好きな音楽を聴くと痛みが和らぐ可能性のあることが、新たな研究で示唆された。これまでにも、音楽が鎮痛薬の代わりになる可能性については研究されてきたが、今回、音楽を聴いているときの感情的反応が痛みの緩和に大きな役割を果たすことが示されたという。マギル大学(カナダ)のDarius Valevicius氏らによるこの研究の詳細は、「Frontiers in Pain Research」に10月25日掲載された。
今回の研究は、同大学のRoy Pain Labで実施され、健康対象者63人(平均年齢21.3±2.1歳、女性49人)を対象に、痛みを緩和する効果が最も高い音楽の種類が検討された。対象者の前腕の内側に中等度の痛みを伴う熱刺激を与え、熱いティーカップを皮膚に当てたような感覚を生じさせた。対象者はこの熱刺激を受けながら、異なる種類の音楽を約7分間ずつ聴いた。音楽の種類は、対象者自身が選んだ好きな音楽、リラックス音楽、これらの音楽のスクランブル版(曲を細分化し、それをランダムにシャッフルした音楽で、好きな音楽とリラックス音楽の対照として使用)、およびサイレント(無音)とした。対象者の痛みの強度および不快感は、ビジュアルアナログスケールを用いて評価した。

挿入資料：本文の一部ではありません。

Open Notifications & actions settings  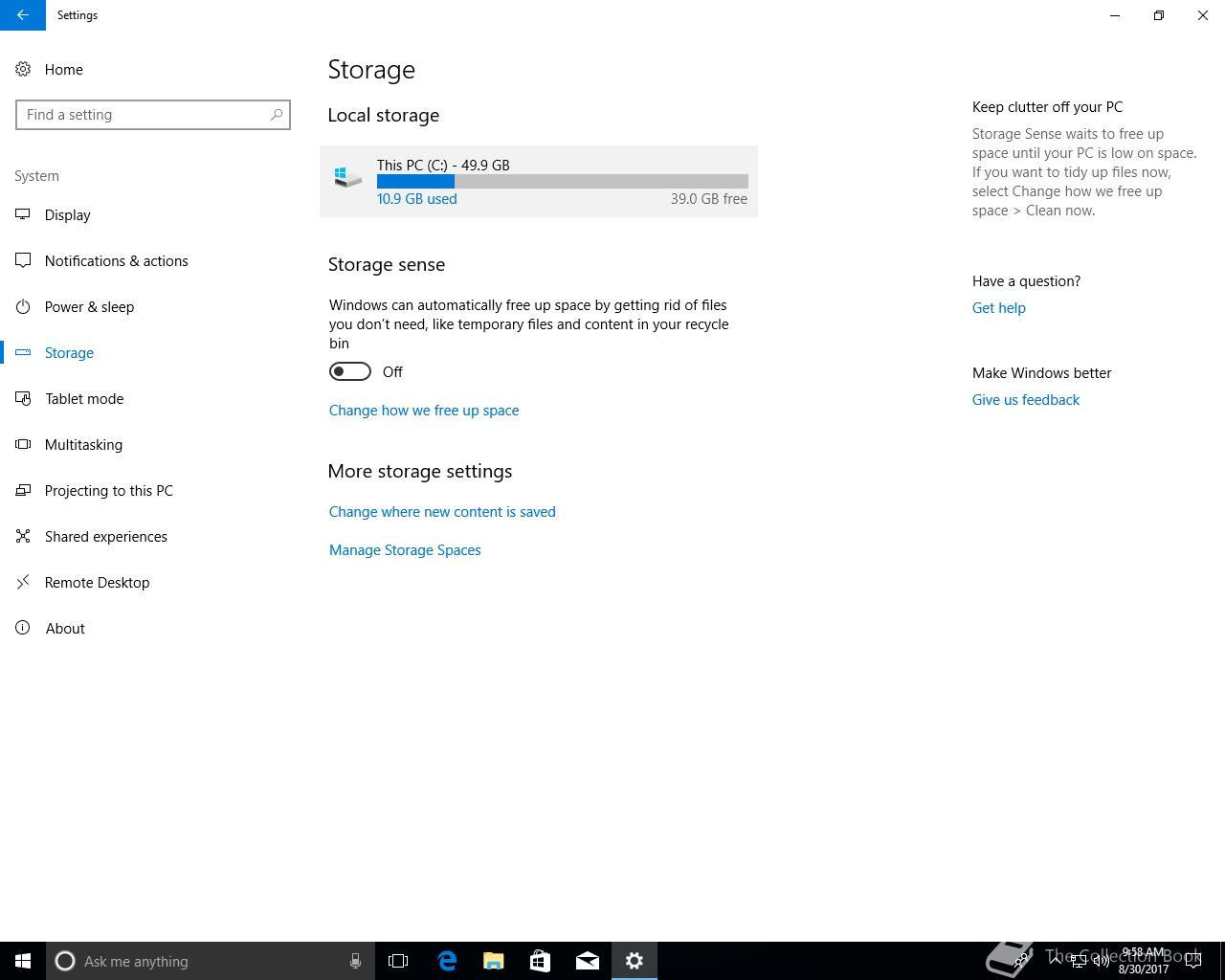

その結果、好きな音楽を聴くことにより、対照音楽やサイレントの場合と比べて、痛みの強度と不快感が明らかに軽減されることが判明した。一方、リラックス音楽の場合は、好きな音楽と同様の効果は得られなかった。Valevicius氏はジャーナルのニュースリリースで、「自ら選んだ好みの音楽は、聴き慣れないリラックス音楽よりも、急性の熱性疼痛の軽減にはるかに大きな効果があった。スクランブル版は、元の音楽とは意味構造が異なるのみである。したがって、痛みが緩和されたのは、単に注意がそらされたことや音刺激が存在するためではないだろう」と説明している。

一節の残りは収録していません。